Superbustr - Aren’t they the ones that allow explosive packages ?
Im getting on a bit. I remember smoking on planes, tube trains and cinemas (left hand side of the auditorium)
The cabin wasn't lighted? People sitting in the dark ....
I can’t figure out where they sit if the cars are in the hold! Are they two separate planes?
Passengers and cars were all on the same plane
Cars up front, passenger cabin in the rear. It was the same in the Carvair, a DC-4-based combi I flew on from Southend to Ostende in 1972.
Passengers at the rear. Once the engines were at full throttle you couldn’t speak to anyone as the noise was horrendous . As a youngster it was an amazing experience and I still have great memories of our driving a through to Spain
Wow 2000 feet my drone fly's higher than that Chunk...
Try flying horses in those things.
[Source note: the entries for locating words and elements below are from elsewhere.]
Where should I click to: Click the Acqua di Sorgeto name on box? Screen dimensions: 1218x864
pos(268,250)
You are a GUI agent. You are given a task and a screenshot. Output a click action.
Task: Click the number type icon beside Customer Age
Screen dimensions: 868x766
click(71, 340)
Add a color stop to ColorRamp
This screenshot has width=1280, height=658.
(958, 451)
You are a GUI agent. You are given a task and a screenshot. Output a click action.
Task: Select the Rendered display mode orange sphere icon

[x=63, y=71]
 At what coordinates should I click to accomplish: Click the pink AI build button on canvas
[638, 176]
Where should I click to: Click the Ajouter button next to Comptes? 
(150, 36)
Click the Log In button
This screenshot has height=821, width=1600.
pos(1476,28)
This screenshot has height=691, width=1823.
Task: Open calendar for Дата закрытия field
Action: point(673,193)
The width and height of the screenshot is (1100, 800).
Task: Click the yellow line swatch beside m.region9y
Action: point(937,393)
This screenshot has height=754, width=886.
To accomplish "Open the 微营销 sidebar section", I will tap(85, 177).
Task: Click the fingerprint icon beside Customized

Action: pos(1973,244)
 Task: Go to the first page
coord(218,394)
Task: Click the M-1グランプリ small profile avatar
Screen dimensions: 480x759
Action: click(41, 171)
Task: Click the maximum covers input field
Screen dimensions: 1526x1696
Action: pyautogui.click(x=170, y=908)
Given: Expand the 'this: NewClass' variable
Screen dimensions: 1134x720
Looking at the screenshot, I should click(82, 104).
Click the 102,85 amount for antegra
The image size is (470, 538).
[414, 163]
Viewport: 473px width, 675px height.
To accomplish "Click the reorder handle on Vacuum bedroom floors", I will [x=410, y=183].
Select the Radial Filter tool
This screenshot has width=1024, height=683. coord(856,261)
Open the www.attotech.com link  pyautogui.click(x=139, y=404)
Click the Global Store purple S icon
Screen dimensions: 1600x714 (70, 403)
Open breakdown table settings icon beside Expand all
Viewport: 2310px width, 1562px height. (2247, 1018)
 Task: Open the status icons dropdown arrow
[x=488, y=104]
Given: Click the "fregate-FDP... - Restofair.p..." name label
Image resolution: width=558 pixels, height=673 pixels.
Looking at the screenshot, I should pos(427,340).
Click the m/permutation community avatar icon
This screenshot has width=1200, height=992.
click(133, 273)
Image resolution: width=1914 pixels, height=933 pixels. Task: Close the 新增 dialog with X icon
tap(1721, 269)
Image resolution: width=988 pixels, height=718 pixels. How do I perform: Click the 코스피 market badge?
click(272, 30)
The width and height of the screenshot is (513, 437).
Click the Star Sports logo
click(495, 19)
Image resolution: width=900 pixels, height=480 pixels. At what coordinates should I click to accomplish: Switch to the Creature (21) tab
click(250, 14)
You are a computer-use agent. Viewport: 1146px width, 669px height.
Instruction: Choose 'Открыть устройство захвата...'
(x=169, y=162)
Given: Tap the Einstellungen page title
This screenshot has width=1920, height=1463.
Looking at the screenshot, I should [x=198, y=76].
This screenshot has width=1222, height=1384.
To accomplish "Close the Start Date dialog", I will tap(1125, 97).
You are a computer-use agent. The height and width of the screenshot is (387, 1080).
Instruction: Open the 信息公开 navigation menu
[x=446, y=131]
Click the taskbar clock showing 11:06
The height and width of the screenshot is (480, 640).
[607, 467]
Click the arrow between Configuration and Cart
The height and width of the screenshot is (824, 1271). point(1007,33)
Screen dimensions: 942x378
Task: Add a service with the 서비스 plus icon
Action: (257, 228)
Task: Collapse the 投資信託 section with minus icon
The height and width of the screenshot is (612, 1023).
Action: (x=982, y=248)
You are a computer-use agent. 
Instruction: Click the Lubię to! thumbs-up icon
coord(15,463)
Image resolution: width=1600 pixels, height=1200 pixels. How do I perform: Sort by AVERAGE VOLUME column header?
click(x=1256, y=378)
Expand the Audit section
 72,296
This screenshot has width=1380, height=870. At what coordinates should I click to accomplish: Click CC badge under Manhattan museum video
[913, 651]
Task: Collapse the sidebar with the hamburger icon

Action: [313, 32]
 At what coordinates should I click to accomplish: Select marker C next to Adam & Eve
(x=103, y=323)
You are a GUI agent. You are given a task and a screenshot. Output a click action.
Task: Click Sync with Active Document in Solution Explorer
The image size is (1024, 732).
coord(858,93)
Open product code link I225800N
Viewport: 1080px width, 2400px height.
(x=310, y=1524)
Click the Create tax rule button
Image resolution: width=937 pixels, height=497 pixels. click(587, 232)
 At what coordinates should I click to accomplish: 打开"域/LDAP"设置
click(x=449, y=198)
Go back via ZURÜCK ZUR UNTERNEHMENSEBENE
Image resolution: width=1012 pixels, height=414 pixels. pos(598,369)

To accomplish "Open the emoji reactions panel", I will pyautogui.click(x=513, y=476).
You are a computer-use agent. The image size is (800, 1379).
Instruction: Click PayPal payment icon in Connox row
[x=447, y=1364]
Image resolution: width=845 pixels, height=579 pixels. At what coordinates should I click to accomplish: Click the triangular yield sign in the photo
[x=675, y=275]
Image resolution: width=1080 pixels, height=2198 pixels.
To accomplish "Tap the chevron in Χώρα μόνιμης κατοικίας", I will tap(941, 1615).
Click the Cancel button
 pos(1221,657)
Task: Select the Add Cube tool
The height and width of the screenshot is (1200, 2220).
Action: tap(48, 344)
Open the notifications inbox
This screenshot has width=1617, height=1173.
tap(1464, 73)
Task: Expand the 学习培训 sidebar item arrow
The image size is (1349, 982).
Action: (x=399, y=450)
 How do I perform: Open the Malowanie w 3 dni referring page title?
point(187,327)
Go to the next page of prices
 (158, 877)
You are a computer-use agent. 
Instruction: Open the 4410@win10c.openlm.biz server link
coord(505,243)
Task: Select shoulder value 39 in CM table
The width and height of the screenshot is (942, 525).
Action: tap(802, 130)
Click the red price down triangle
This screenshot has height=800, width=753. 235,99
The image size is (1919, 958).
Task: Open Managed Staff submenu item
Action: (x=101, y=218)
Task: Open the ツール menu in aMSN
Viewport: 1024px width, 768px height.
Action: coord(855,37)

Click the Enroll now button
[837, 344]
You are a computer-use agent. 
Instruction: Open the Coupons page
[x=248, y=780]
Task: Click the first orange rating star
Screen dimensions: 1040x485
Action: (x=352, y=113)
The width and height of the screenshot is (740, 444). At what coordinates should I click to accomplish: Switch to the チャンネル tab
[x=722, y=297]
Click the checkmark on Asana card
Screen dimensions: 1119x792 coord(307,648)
But, when your ten years old , wild adventure. 54 years on No *&^^% Way! did we really do that ?
Ugly old muthers... And the seats were canvas on steel. Had a nice hols that way though. :-)
300 flights a day? Don’t think so
Not that easy these days!. There is a lot of red tape and money involved in transporting a car overseas!
The countries that these operated around are now part of Schengen so nothing has really changed there. Getting a car over the big pond is also not that complicated if all you plan to do is take it with you on holiday. When you consider enterprise things get complicated, but importing cars has been around since the car was around anyways so those processes are as efficient as they ever were.